Sabato 30 Luglio 2016 - 20:15

Papa: Non si vince l'odio con più odio

Il Pontefice alla veglia di preghiera a Cracovia con un milione e 600mila giovani

Papa: Non si vince l'odio con più odio, niente giustifica versare il sangue di un fratello

"Non ci metteremo a gridare contro qualcuno, non ci metteremo a litigare, non vogliamo distruggere. Noi non vogliamo vincere l'odio con più odio, vincere la violenza con più violenza, vincere il terrore con più terrore. E la nostra risposta a questo mondo in guerra ha un nome: si chiama fraternità, si chiama fratellanza, si chiama comunione, si chiama famiglia". Lo ha detto Papa Francesco ai ragazzi della Gmg di Cracovia dopo la veglia di preghiera. Un milione e 600mila giovani hanno seguito il Papa

nel Campus Misericordia, poco fuori Cracovia per la penultima giornata della 31esima Gmg.

Poi ha aggiunto: "Per noi, oggi e qui, provenienti da diverse parti del mondo, il dolore, la guerra che vivono tanti giovani, non sono più una cosa anonima, non sono più una notizia della stampa, hanno un nome, un volto, una storia, una vicinanza. Oggi la guerra in Siria è il dolore e la sofferenza di tante persone, di tanti giovani come il coraggioso Rand, che sta qui in mezzo a noi e ci chiede di pregare per il suo amato paese" risponendo alla testimonianza di una ragazza siriana che ha chiesto di pregare per il suo Paese. "Vi invito a pregare insieme a motivo della sofferenza di tante vittime della guerra, affinché una volta per tutte possiamo capire che niente giustifica il sangue di un fratello, che niente è più prezioso della persona che abbiamo accanto".

 

Prima della veglia di preghiera con i ragazzi della Gmg, Papa Francesco ha attraversato a piedi e mano nella mano con sei giovani provenienti dai cinque continenti la porta santa arrivando fino al palco allestito per lui nel Campus Misericordiae poco fuori Cracovia. Li ha fatti salire tutti sulla papamobile e ha compiuto con loro un lungo giro con loro tra la folla.

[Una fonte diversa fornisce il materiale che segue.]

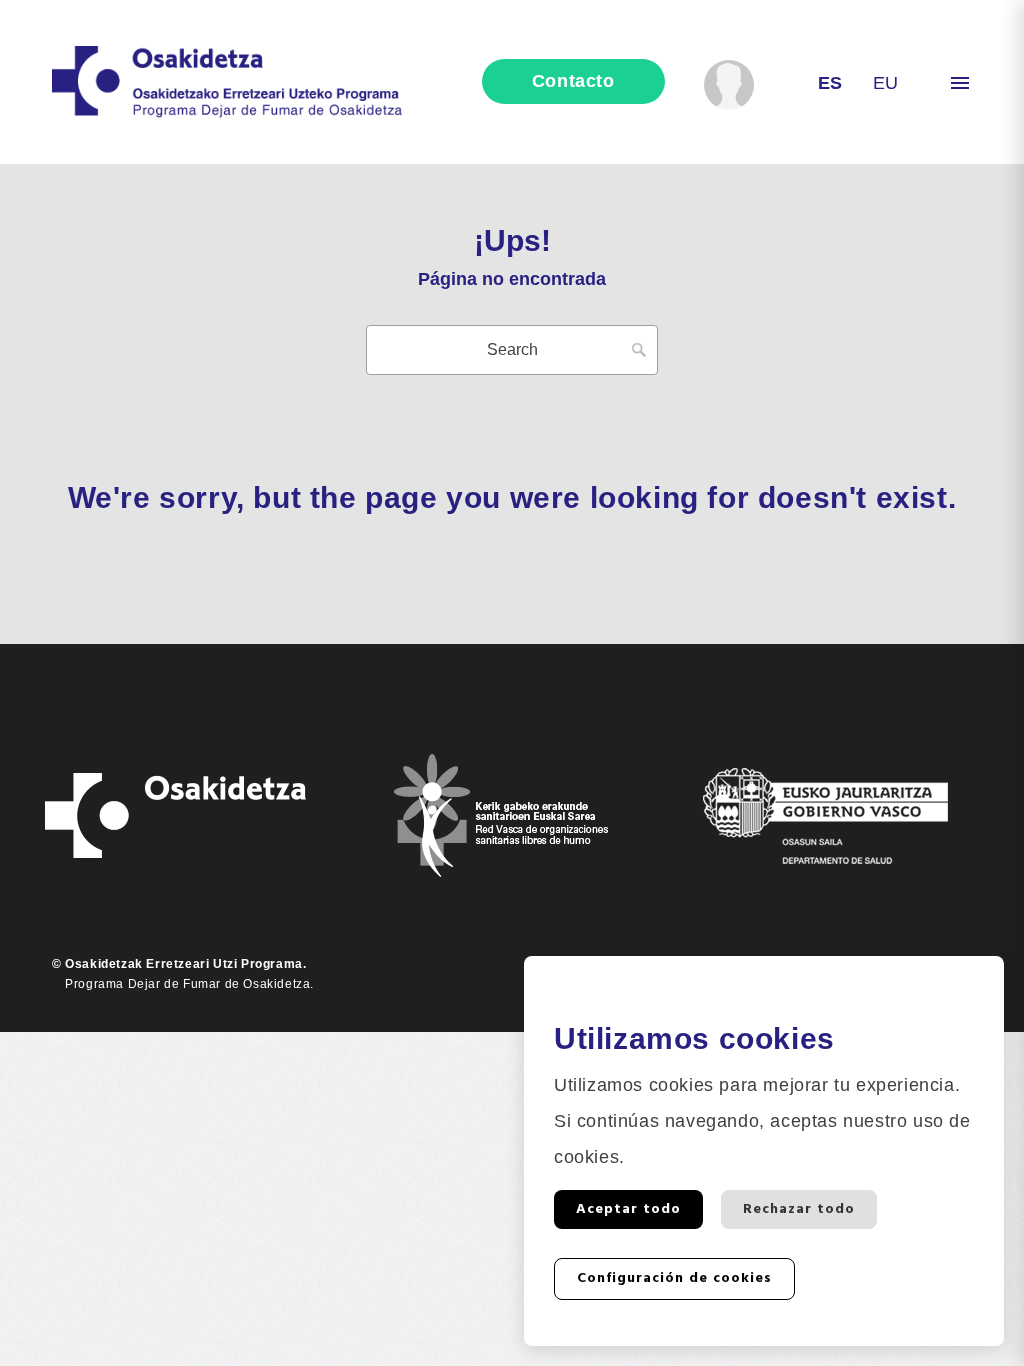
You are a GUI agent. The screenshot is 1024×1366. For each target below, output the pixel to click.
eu (886, 83)
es (830, 83)
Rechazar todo (799, 1209)
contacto (573, 81)
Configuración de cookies (674, 1278)
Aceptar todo (628, 1209)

VISITA ALLA CHIESA DI SAN FRANCESCO.  "Conservare il mondo e i suoi abitanti nella pace, allontanare da esso l'ondata devastante del terrorismo" ha chiesto il Papa nella  "Preghiera per la pace e la difesa dalla violenza e dal terrorismo", recitata nella visita fuori programma che ha compiuto alla chiesa di San Francesco alle 18, mentre si recava dall'arcivescovado di Cracovia al Campus Misericordiae per la Veglia di preghiera con i giovani. "Signore, ti preghiamo per chi è stato ferito in questi atti di inumana violenza - ha aggiunto -: bambini e giovani, donne e uomini, anziani, persone innocenti coinvolte solo per fatalità nel male. Bergoglio ha chiesto che le famiglie colpite dalle guerre "ritrovino la forza e il coraggio per continuare ad essere fratelli e sorelle per gli altri, soprattutto per gli immigrati". Il Papa ha pregato "tra il fragore e la disperazione del mondo", citando "l'esempio dei beati martiri del Perù, Zbigniew e Michele", riferendosi ai dei due martiri francescani Zbigniew Strzalkowski e Michal Tomaszek, uccisi dai guerriglieri di "Sendero luminoso" il 9 agosto 1991 a Pariacoto in Perù, e beatificati il 5 dicembre 2015 (a Pariacoto) insieme al sacerdote italiano Don Alessandro Dordi, della diocesi di Bergamo. Nella chiesa di San Francesco a Cracovia si venerano le reliquie dei due martiri.